#### [Records supplied]
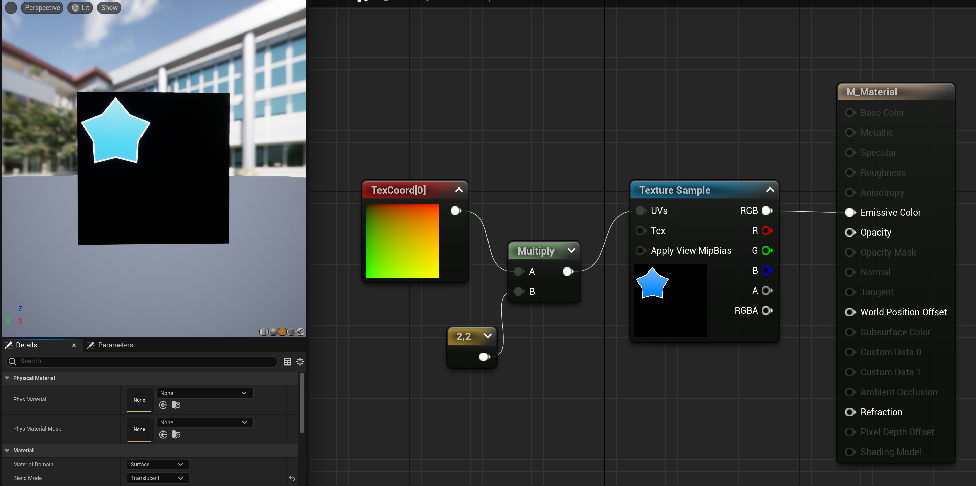Screen dimensions: 976x486
Task: Open Details property matrix table icon
Action: pyautogui.click(x=288, y=361)
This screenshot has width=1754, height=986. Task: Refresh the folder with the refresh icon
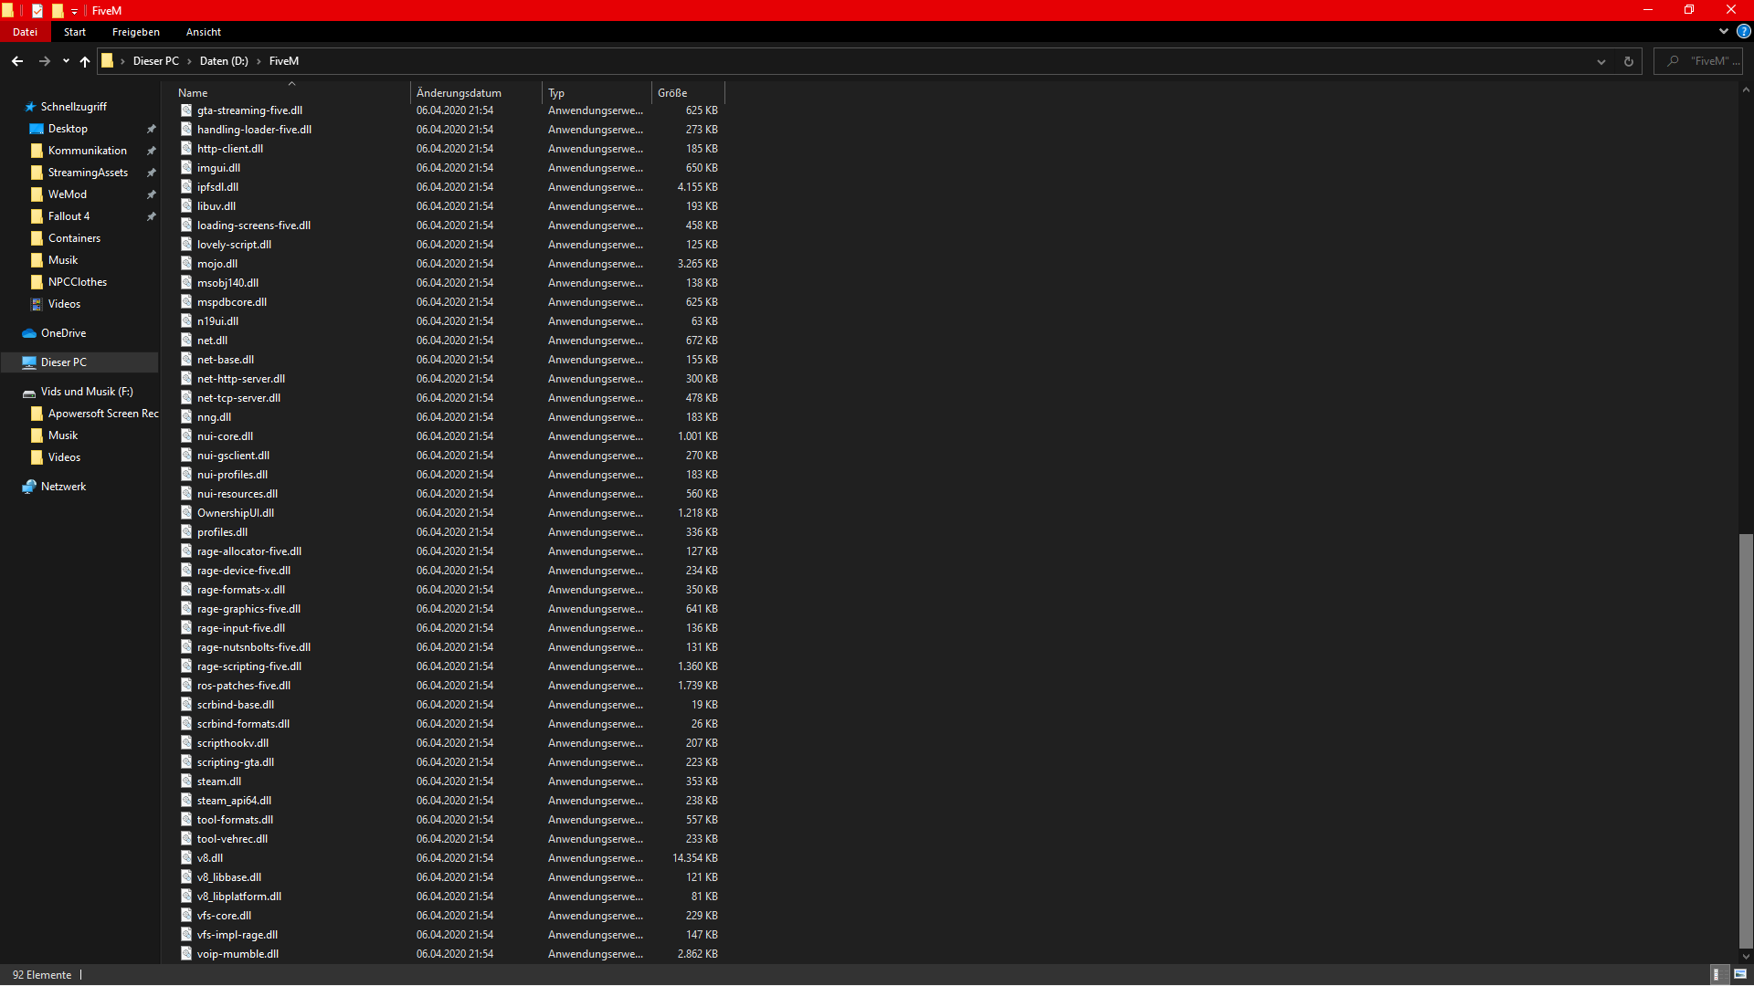click(x=1627, y=60)
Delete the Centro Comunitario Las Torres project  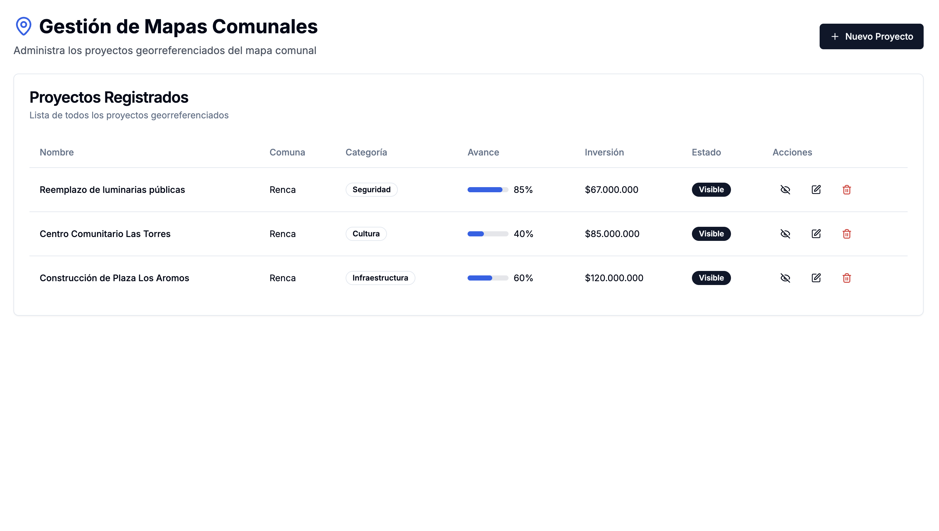click(846, 234)
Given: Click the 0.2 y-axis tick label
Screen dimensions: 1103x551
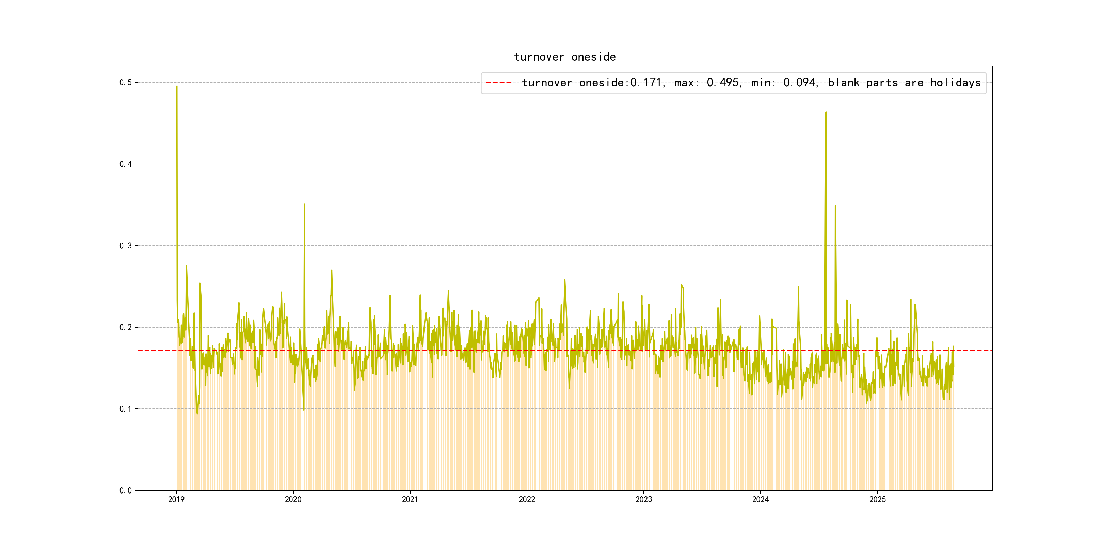Looking at the screenshot, I should [125, 327].
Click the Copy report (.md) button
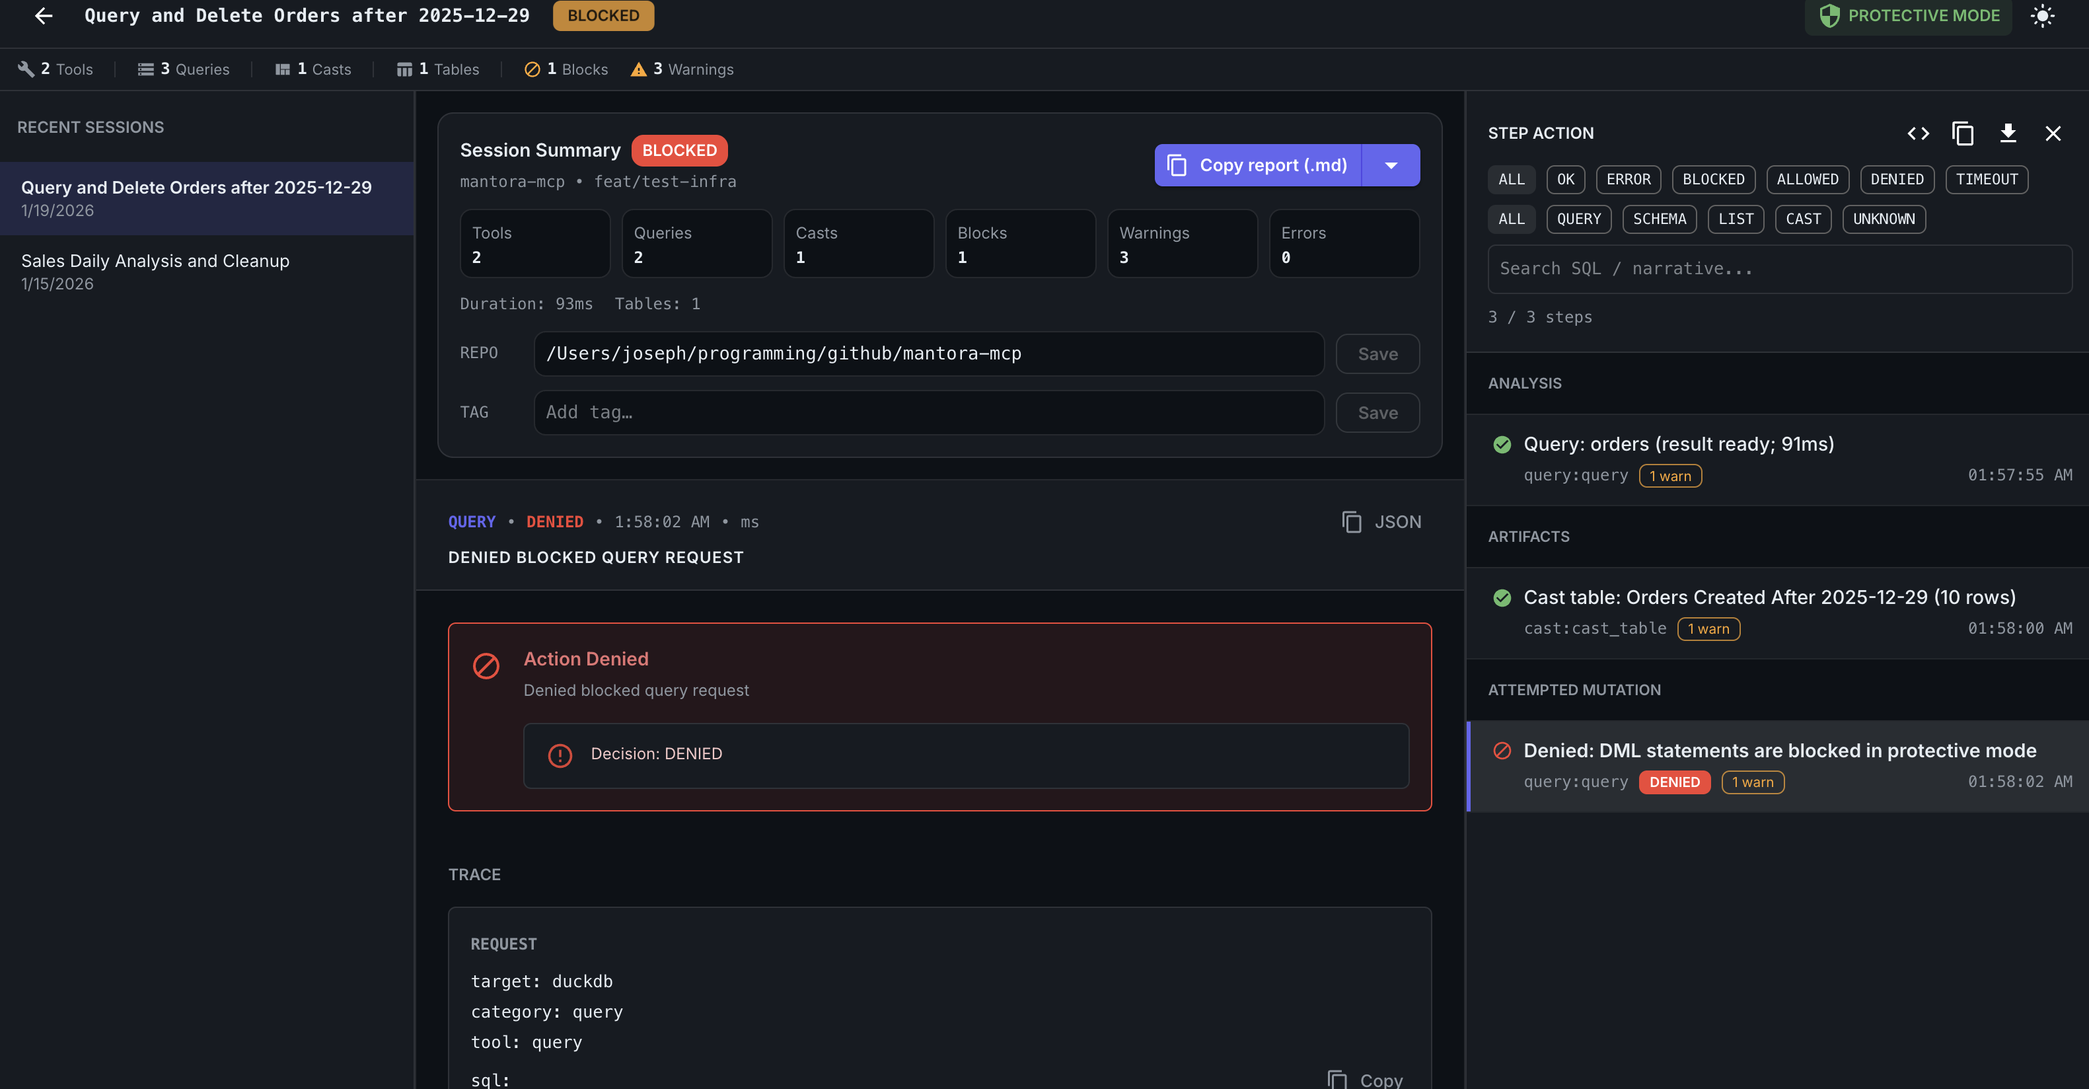 coord(1258,165)
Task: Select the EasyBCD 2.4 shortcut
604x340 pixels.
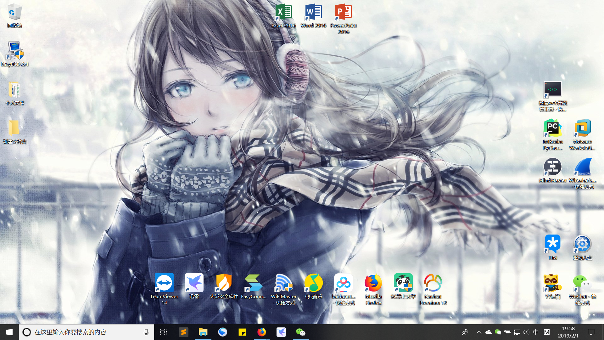Action: [x=14, y=51]
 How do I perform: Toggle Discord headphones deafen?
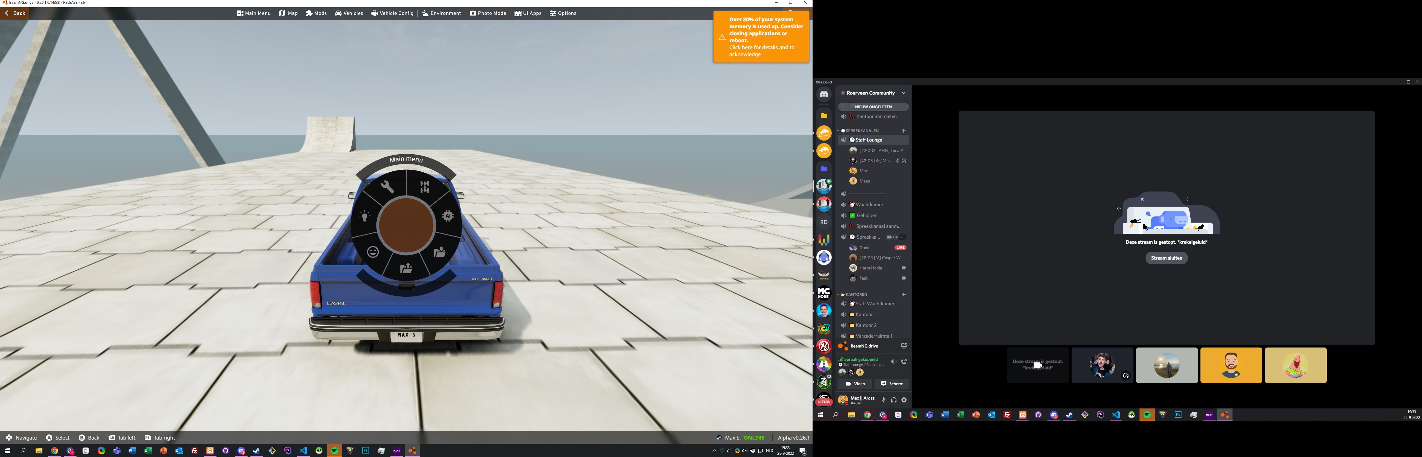[894, 400]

#### [Try it]
Output, exactly and with no pictures, every line from the one that contains "Given: Click the 0.2 y-axis tick label" through the final line of the entries.

#### [Task output]
Given: Click the 0.2 y-axis tick label
Screen dimensions: 1103x551
Looking at the screenshot, I should [125, 327].
Click the Copy report (.md) button
 coord(1258,165)
Task: Select the EasyBCD 2.4 shortcut
604x340 pixels.
Action: [x=14, y=51]
 How do I perform: Toggle Discord headphones deafen?
[894, 400]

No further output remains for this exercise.